Prime Minister Manmohan Singh and Finance Minister Palaniappan Chidambaram have changed policies since September to spur growth and avert a downgrade of the nation’s credit rating. Chidambaram is in the U.S. this week, extending efforts to woo investment and help fund India’s record current-account deficit. The nation is rated at the lowest investment grade by Fitch Ratings, Standard & Poor’s and Moody’s Investors Service.
While global funds pulled $1.8 billion from local stocks in June, the most since August 2011, this year’s net inflows of $13.5 billion is the highest in Asia after Japan, data compiled by Bloomberg show. Foreigners have been net sellers of Indian equities in just two of the past 13 years, according to data going back to 2000.
“While India’s fundamentals are far from perfect and the policy remains challenging, these are known factors,” Clive McDonnell, head of emerging-market equity strategist for Standard Chartered Plc., said in an interview to Bloomberg TV India yesterday. “The government is trying to push the envelope on reforms. We are overweight on India within the emerging markets universe.”
India’s budget and trade shortfalls have hurt the nation’s currency, which slid to a record 61.2125 per dollar on July 8. The rupee has depreciated 7.9 percent in 2013, emerging Asia’s worst performance, making imports costlier and threatening to spur gains in consumer prices, which have stayed close to 10 percent for more than a year. Reserve Bank of India Governor Duvvuri Subbarao left interest rates unchanged in June for the first time in four reviews, citing inflation risks.
“We don’t see the RBI rushing in to cut rates given the other issues it has to grapple with, like the pressure on the rupee and the current-account deficit,” Religare’s Subramaniam said. “We are not expecting a cut” in the policy review on July 30, he said.

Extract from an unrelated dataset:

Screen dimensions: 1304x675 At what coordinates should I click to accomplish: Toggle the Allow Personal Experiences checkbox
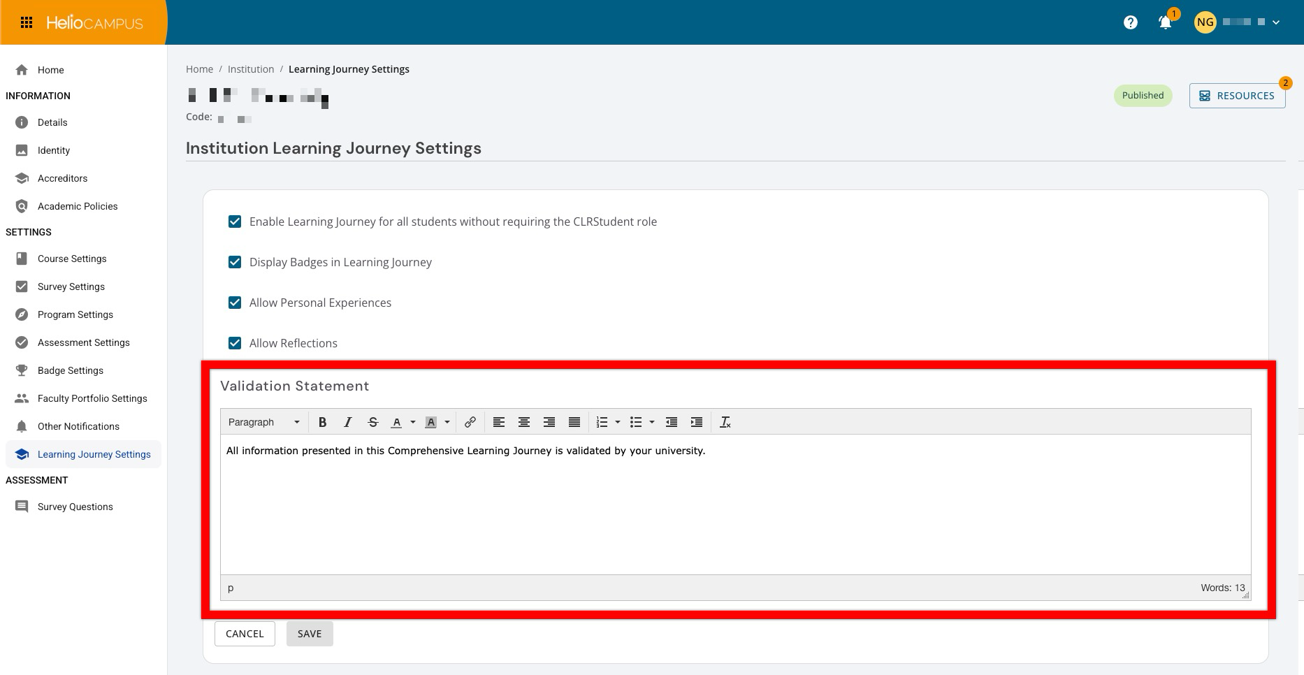(235, 303)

Combined profits for the 30 companies in the Sensex may increase 5.8 percent in the three months ended June after two quarters of “near-zero” growth, Bank of America analysts Jyotivardhan Jaipuria and Anand Kumar wrote in a July 3 report. Still, there’s a risk of “disappointment in earnings” because of a weak currency, they wrote. Morgan Stanley estimates net income to shrink 1 percent in the period.